The ‘A Quiet Place’ ethos was originally put into practice through the provision of an actual physical room where the environment was not only aesthetically designed to engender feelings of calm and well-being, but was also a place in which the environment was one of creative self-exploration for the individual as a means of accessing the ‘personal resources necessary for increased self-awareness and self-healing’.
The aim of this book, then, is to distil the essence of ‘A Quiet Place’ so that it may be applied broadly for those seeking to understand how to manage stress more effectively – whether as a means of support for ourselves or for others. In this sense, Moon’s work remains true to its aim through the use of clear language –and an insistence on experiential learning through the use of a variety of tools and resources (e.g. diagrams, activities, guided visualisations, YouTube links, etc.) made accessible to all ages, rather than resorting to a complex and esoteric theoretical approach to stress management that, could threaten to isolate her work’s applicability to a more limited field.
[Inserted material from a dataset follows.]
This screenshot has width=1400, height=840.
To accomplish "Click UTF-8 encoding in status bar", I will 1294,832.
Her move also ensures that the book remains versatile both in terms of how it may be used and also in terms of who may wish to use it, ranging from teachers, parents, employers, social workers, but also to individuals dealing with their own specific circumstances and issues regarding the management of stress.
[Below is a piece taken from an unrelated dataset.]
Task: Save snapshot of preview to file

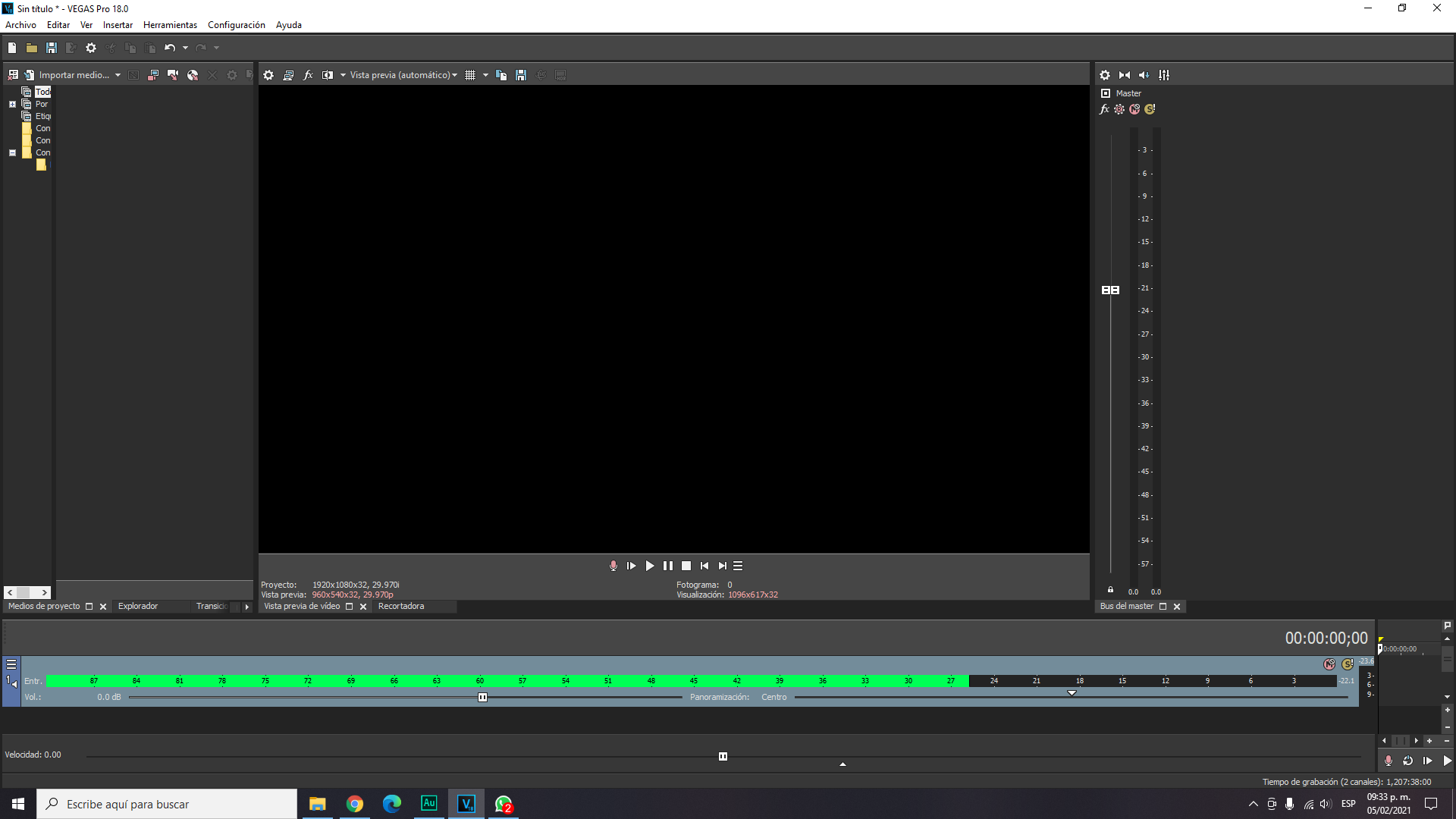Action: point(521,75)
The holistic approach adopted by the book also means that there is no direct a priori position taken on what constitutes the self: instead Moon deploys a model which encourages an exploration of how we interact with our environment in terms of emotion, mind, body and spirit. This approach allows for a free and unconditioned interpretation of the information in the book, and plus it provides for the creative space necessary for the development of self-awareness and self-healing. However despite each chapter being divided into two parts – that of information and background, followed by activities and exercises – it could be said that the book is lacking, or at least is vague, in structure. That’s a point acknowledged and intended by the writer, however; although this could at first be considered a weakness, when the aim and ethos of the work is brought back into perspective, it becomes apparent that this is actually the book’s main strength. That’s because a vague, ambiguous structure puts the emphasis on making the reader the source of their own development and understanding – and in providing them the freedom to creatively explore the material, rather than have it explained in a manner that may not reflect their experience. ‘The whole world says that my way is vast and resembles nothing. It is because it is vast that it resembles nothing. If it resembled anything, it would long before now, have become small.’ – Lao Tzu.
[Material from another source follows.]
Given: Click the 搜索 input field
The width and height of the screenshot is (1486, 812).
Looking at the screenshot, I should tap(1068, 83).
The book recognises that stress is something which is experienced as a result of the individual’s perception of their environment and situation, rather than being effected by a specific external cause. If the opposite were the case, stress management would be a far less complex issue, of course, as we would be able to locate the common cause and merely remove it from our environment. Therefore the book’s approach, which appears to be shapeless on its surface, reveals itself to be both a practical and considered approach in addressing a complex issue affecting so many in terms of their ability to function in society, and more fundamentally in terms of the effect on their general health and well-being.
This is an especially refreshing approach when considered in relation to today’s modern, fast-paced society, which seems to breed an attitude of intolerance towards delay and dysfunction. The approach adopted by Moon thus addresses the issue of stress without stigmatising those that experience it through imposing labels, or making stress a medical matter. The book also avoids placing any undue emphasis on stress being a social problem, rather than an issue deserving attention due to the mere fact of it impacting on the individual’s well-being. This attitude towards stress management, in terms of a reluctance to attach any judgement or stigma to the issue, therefore facilitates a climate of empathy and acceptance that promotes and supports the understanding necessary for both individual and social awareness and change.
In summary, ‘The Practical Well-being Programme: Activities and Exercises’ serves not only to ‘introduce readers to the underlying principles and approaches associated with a holistic approach to well-being in educational and other social contexts,’ but also provides an accessible and pragmatic source of therapeutic support for personal development towards an increased level of self-awareness and self-healing. The book’s experiential and holistic approach, contained within a ‘light and breathing’ structure, also ensures that it is widely applicable to all ages and circumstances – making it an extremely versatile and useful tool for teachers, parents, social workers and individuals wishing to better understand and manage stress in order to achieve a greater sense of wellbeing.